A range sensor is used to measure the distance between an obstacle and a robot. The sensor can be mounted on the robot, in the vehicle, or on the pole. It is important to remember that the sensor could be affected by many factors, such as wind, rain, and fog. It is essential to calibrate the sensors before every use.
An important step in obstacle detection is to identify static obstacles, which can be accomplished by using the results of the eight-neighbor cell clustering algorithm. This method isn't particularly precise due to the occlusion caused by the distance between the laser lines and the camera's angular velocity. To overcome this issue, multi-frame fusion was used to increase the effectiveness of static obstacle detection.

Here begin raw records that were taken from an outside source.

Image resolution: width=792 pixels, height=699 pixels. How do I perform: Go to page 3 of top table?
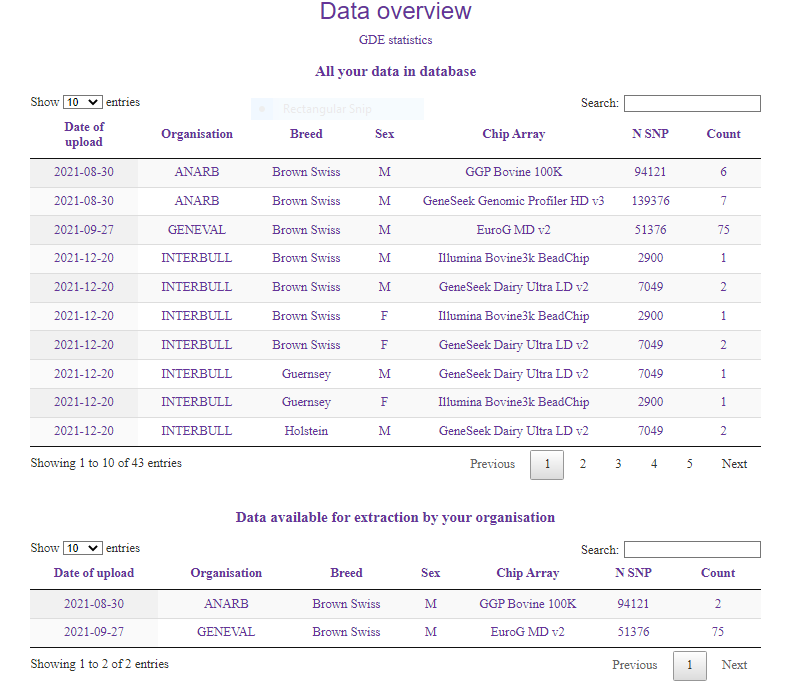[x=618, y=464]
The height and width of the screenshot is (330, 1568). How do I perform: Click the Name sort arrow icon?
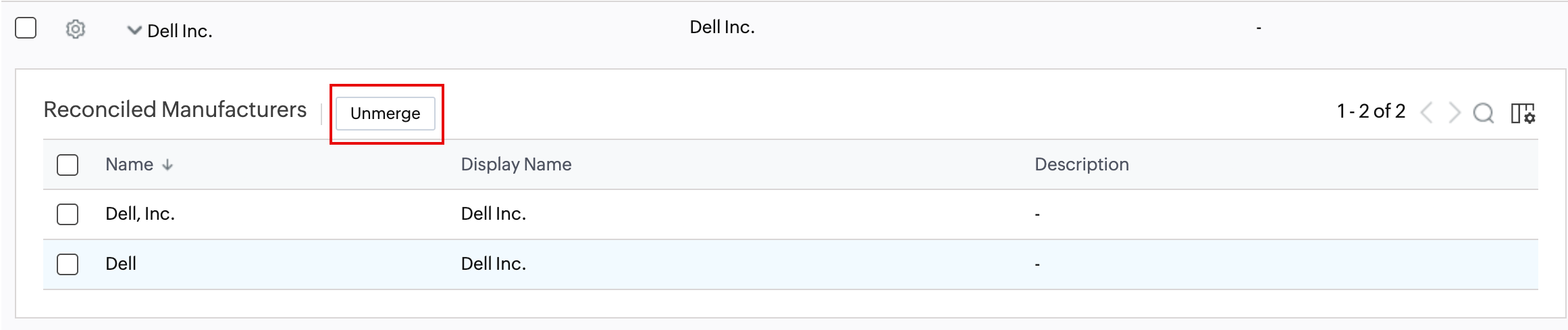pyautogui.click(x=167, y=165)
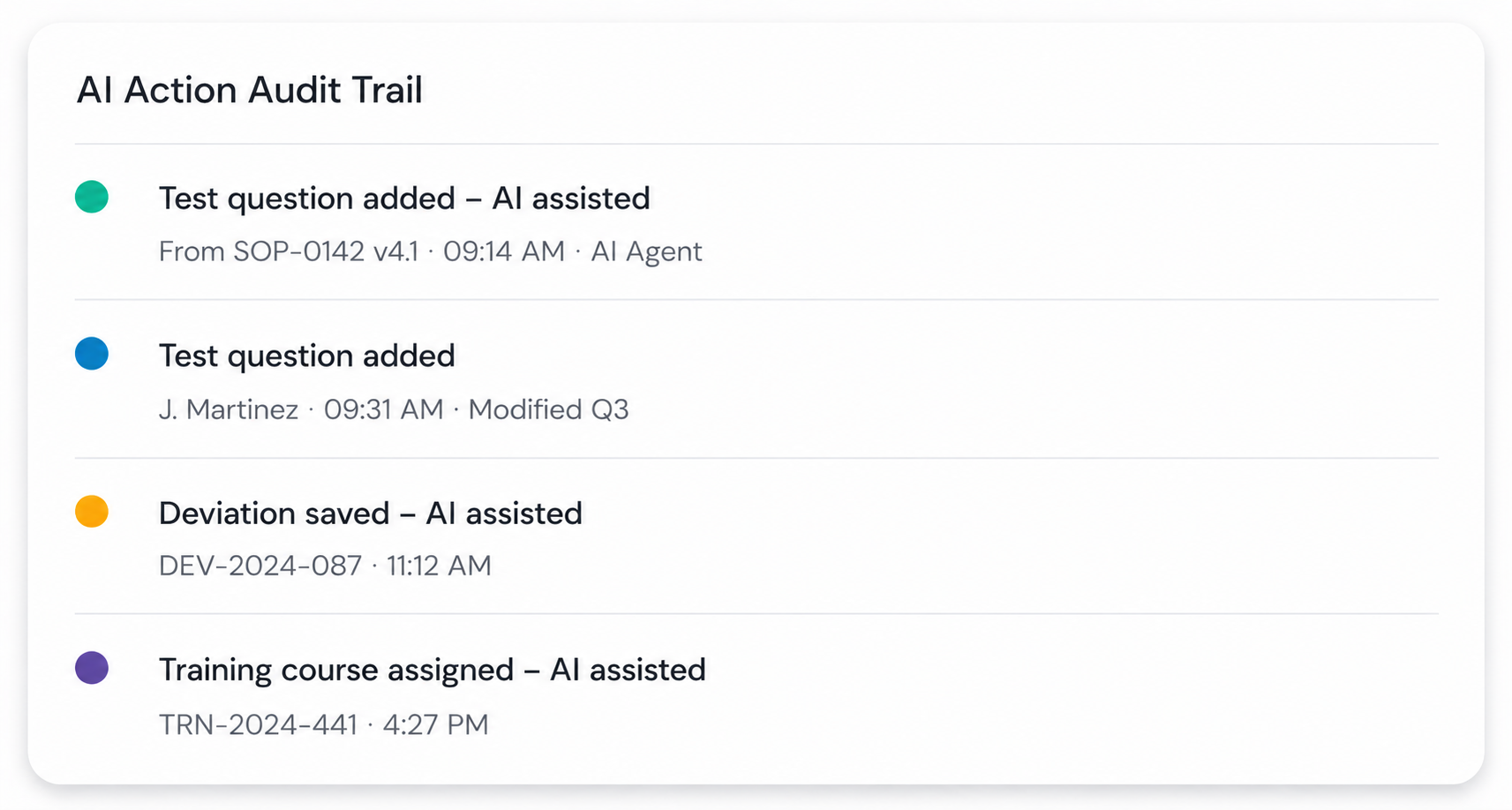Click the teal status dot beside AI assisted test question
Screen dimensions: 1512x810
coord(91,196)
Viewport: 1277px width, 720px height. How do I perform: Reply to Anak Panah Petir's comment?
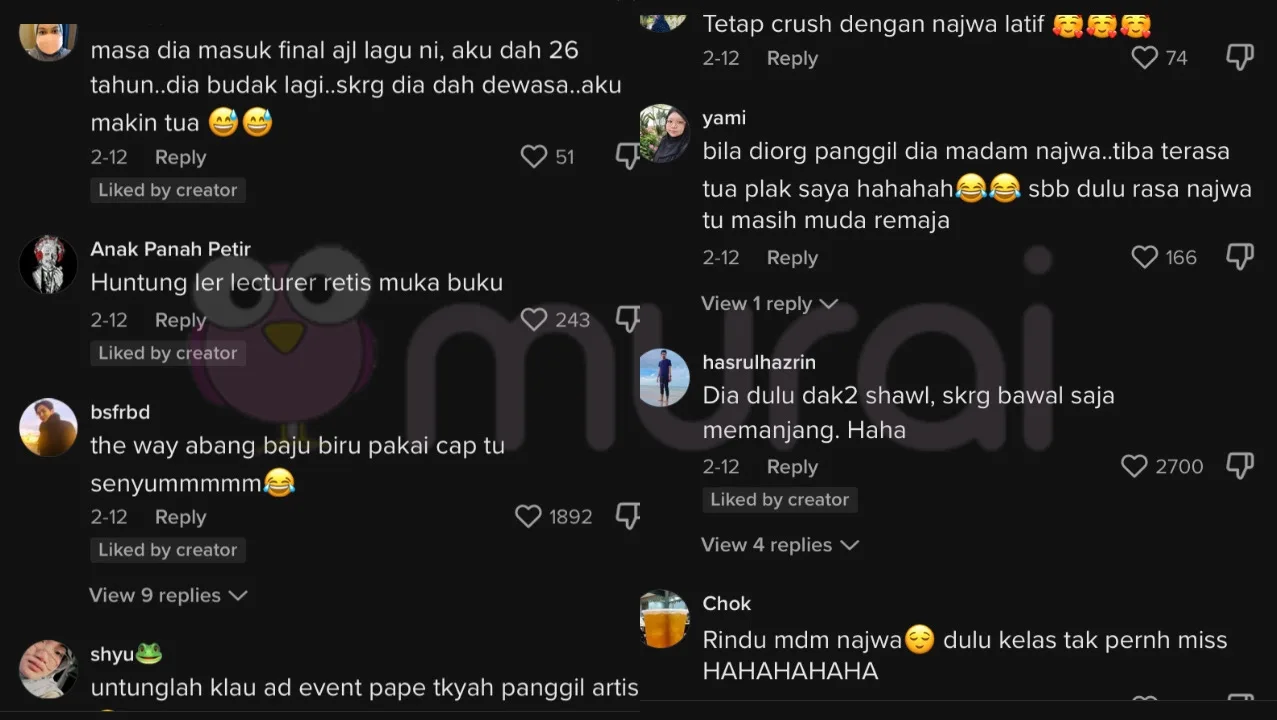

The technique of combining roadside camera-based obstruction detection with vehicle camera has shown to improve data processing efficiency. It also allows redundancy for other navigation operations, like the planning of a path. The result of this method is a high-quality image of the surrounding area that is more reliable than one frame. The method has been compared with other obstacle detection methods, such as YOLOv5, VIDAR, and monocular ranging in outdoor comparison experiments.
The results of the test revealed that the algorithm was able to accurately identify the height and position of an obstacle, as well as its tilt and rotation. It was also able determine the size and color of the object. The algorithm was also durable and steady, even when obstacles were moving.